Agentic testing
// Definition
A testing approach where an AI agent — not a pre-written script — drives the test session. You hand the agent a goal in plain English ("complete checkout with a guest account and verify the success modal") and it inspects the page, decides what to do next, executes the action, observes the result, and iterates until the goal is reached or it gives up. The architectural shift from deterministic automation is significant: with scripted tests you know exactly which steps will run, with agentic tests you only know the intent. That's both the appeal (resilient to UI change) and the risk (a confident agent doing the wrong thing at scale costs more than a flaky scripted test). Practitioner consensus in 2026 is that agentic testing pays off above roughly 200 stable tests with mature locator strategies — below that, integration overhead exceeds the maintenance savings.
// Related terms
Model Context Protocol (MCP)
An open standard introduced by Anthropic in late 2024 that lets AI assistants connect to external tools and data sources through a uniform JSON-RPC interface. An MCP server exposes tools (callable functions), resources (readable data), and prompts (templates) to any MCP-compatible host (Claude Desktop, Claude Code, IDE plugins). Build a server once and any compliant client can use it — the protocol is model-agnostic, which makes integrations portable across AI providers.
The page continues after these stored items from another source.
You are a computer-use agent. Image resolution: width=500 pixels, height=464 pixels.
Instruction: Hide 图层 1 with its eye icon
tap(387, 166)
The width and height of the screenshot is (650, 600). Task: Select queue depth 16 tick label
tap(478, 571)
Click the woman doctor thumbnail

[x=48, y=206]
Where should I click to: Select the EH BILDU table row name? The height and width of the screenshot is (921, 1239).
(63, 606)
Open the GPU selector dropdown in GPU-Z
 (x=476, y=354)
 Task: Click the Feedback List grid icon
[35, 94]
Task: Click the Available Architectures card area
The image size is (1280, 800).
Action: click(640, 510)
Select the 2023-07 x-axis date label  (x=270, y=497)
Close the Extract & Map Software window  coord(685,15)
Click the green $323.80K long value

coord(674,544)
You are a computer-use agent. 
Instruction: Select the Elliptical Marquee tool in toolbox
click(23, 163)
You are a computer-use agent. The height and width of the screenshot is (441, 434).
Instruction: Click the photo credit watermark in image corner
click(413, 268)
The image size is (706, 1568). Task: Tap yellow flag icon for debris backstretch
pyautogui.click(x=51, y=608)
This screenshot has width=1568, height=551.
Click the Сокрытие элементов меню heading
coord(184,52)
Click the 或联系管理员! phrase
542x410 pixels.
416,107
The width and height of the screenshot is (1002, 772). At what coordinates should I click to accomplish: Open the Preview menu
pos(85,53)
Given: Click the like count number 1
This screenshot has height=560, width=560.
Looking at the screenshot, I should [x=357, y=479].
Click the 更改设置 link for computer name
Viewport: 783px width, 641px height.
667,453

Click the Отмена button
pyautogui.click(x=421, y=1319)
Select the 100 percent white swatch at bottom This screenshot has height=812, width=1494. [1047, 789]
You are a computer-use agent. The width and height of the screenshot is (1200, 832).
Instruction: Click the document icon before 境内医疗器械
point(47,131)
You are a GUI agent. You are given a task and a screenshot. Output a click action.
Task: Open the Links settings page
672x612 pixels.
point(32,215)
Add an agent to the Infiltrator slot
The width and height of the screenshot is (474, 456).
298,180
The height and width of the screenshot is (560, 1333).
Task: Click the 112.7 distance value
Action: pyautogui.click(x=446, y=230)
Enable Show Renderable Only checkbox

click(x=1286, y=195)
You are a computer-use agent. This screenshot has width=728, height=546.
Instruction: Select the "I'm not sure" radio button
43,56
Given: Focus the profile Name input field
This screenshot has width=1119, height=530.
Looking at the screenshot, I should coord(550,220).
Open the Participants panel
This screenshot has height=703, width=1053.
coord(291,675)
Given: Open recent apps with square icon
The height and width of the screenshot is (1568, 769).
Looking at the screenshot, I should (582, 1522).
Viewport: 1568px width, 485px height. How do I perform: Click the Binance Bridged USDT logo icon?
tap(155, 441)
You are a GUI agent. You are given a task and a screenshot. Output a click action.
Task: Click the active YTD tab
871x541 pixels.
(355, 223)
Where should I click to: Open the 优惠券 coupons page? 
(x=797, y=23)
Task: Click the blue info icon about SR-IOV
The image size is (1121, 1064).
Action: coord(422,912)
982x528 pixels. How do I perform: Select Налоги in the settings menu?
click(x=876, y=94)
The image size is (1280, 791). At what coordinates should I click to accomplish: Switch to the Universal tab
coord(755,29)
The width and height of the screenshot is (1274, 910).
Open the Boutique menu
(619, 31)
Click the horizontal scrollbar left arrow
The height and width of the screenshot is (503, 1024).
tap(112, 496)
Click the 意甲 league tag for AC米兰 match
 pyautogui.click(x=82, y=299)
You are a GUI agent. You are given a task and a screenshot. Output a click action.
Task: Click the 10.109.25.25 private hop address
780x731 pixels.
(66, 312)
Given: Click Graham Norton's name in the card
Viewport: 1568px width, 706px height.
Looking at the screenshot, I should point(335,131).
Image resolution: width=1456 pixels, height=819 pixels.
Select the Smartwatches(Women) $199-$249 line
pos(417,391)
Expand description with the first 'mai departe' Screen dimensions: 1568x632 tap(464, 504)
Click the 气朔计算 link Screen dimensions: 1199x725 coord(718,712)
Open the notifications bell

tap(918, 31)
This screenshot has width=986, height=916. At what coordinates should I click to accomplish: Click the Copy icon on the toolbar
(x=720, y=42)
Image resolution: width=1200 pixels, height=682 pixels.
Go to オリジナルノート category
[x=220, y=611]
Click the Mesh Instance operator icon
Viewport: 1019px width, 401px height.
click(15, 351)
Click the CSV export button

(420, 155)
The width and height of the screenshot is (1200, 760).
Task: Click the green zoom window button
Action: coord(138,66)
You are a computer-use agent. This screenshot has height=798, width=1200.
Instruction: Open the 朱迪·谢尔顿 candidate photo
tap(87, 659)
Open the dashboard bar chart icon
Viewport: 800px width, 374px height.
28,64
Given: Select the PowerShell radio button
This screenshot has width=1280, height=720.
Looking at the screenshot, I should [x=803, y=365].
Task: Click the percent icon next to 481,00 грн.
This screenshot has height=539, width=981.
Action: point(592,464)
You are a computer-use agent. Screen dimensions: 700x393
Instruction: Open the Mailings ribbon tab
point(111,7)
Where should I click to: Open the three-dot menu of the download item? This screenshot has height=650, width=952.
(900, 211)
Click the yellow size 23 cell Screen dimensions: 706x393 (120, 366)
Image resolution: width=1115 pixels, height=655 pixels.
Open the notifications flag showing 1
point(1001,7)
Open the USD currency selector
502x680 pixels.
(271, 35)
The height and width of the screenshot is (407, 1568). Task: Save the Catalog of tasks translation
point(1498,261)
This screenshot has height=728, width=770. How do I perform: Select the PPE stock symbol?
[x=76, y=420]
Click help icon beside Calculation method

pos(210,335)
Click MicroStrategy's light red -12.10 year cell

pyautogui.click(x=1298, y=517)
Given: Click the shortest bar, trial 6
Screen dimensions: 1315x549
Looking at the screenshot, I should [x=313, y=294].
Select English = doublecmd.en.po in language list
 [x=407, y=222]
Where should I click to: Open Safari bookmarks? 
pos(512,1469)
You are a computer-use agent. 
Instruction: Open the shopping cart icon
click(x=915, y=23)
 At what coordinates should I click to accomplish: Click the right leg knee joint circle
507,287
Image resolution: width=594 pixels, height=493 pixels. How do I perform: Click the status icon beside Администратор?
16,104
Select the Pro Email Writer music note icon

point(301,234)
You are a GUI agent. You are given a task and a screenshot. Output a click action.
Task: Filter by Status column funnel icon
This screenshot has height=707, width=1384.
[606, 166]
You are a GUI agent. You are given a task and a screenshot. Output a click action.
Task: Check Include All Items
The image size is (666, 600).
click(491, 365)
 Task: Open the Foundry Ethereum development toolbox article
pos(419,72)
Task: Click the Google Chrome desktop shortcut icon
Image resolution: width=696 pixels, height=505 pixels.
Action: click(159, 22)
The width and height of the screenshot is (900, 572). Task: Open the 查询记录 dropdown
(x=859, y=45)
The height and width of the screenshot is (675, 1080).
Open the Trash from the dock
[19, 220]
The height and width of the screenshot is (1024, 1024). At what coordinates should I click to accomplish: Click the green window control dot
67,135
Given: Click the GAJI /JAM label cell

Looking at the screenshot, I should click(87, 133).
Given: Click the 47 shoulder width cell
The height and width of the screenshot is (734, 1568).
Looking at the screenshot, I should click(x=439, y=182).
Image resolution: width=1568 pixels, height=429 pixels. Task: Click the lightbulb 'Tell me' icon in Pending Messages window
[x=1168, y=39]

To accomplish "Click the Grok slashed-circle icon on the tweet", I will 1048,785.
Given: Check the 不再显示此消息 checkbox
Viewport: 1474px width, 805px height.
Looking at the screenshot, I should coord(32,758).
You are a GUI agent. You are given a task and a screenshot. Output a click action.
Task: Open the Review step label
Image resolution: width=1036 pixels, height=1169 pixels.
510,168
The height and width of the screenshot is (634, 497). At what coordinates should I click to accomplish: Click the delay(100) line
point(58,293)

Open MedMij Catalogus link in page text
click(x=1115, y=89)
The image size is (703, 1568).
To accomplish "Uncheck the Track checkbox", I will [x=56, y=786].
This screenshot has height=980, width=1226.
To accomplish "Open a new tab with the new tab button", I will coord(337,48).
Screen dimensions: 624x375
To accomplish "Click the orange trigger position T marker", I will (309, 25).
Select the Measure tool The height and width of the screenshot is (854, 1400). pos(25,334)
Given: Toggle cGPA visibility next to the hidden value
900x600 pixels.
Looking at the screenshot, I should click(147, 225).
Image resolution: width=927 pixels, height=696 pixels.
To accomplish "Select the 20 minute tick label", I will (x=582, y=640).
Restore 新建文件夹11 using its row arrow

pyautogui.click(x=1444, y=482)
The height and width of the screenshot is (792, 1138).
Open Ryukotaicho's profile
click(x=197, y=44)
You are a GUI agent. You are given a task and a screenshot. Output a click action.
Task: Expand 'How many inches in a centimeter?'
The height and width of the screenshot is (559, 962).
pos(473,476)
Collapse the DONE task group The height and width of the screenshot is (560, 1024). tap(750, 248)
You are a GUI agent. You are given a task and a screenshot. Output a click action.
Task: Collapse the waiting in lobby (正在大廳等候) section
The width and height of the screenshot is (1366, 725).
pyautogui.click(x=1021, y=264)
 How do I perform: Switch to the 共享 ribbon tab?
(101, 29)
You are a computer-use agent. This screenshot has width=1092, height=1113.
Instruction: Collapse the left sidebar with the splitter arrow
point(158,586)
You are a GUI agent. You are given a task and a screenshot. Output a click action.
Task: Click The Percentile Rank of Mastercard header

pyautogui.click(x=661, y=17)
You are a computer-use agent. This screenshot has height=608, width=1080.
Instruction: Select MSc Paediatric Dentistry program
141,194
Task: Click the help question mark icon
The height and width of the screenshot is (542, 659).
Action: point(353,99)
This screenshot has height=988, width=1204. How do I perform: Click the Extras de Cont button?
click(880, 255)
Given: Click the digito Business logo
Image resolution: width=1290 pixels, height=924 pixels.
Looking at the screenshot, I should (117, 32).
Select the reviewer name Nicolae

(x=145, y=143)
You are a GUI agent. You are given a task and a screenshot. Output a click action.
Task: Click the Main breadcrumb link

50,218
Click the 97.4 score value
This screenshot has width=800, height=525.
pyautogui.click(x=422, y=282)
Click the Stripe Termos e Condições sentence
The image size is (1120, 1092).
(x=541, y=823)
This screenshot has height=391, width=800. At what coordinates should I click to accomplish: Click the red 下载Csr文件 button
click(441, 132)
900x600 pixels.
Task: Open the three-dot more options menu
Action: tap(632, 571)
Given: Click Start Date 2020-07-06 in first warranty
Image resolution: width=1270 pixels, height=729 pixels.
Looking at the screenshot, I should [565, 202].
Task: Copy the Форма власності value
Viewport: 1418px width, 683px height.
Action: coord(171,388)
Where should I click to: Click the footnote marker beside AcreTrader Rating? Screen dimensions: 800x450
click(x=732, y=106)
Large Language Model (LLM)
A neural network trained on massive text datasets to predict the next word in a sequence. Modern LLMs like Claude, GPT-4, and Gemini can answer questions, write code, summarise documents, and follow multi-step instructions — but they don't 'know' anything, they predict plausible continuations from patterns in training data. This is why they sometimes produce confident-sounding falsehoods (hallucinations) and why prompt design matters so much. In QA, LLMs are useful for generating test scaffolding, summarising bug reports, and drafting documentation — but their output always needs human review before it ships.
Hallucination
When an AI model generates output that is fluent, confident, and completely wrong. In QA work this often looks like an LLM inventing a method that doesn't exist on a real API, citing a documentation page that was never written, or producing a test assertion that doesn't actually verify the behaviour described in the prompt. Hallucinations aren't a bug — they're a consequence of how language models work, predicting likely text rather than retrieving facts. The mitigations are: ground the model in real context (paste the actual API spec, not its name), verify generated code by running it, and treat any AI-produced reference (URLs, function names, citations) as untrusted until checked.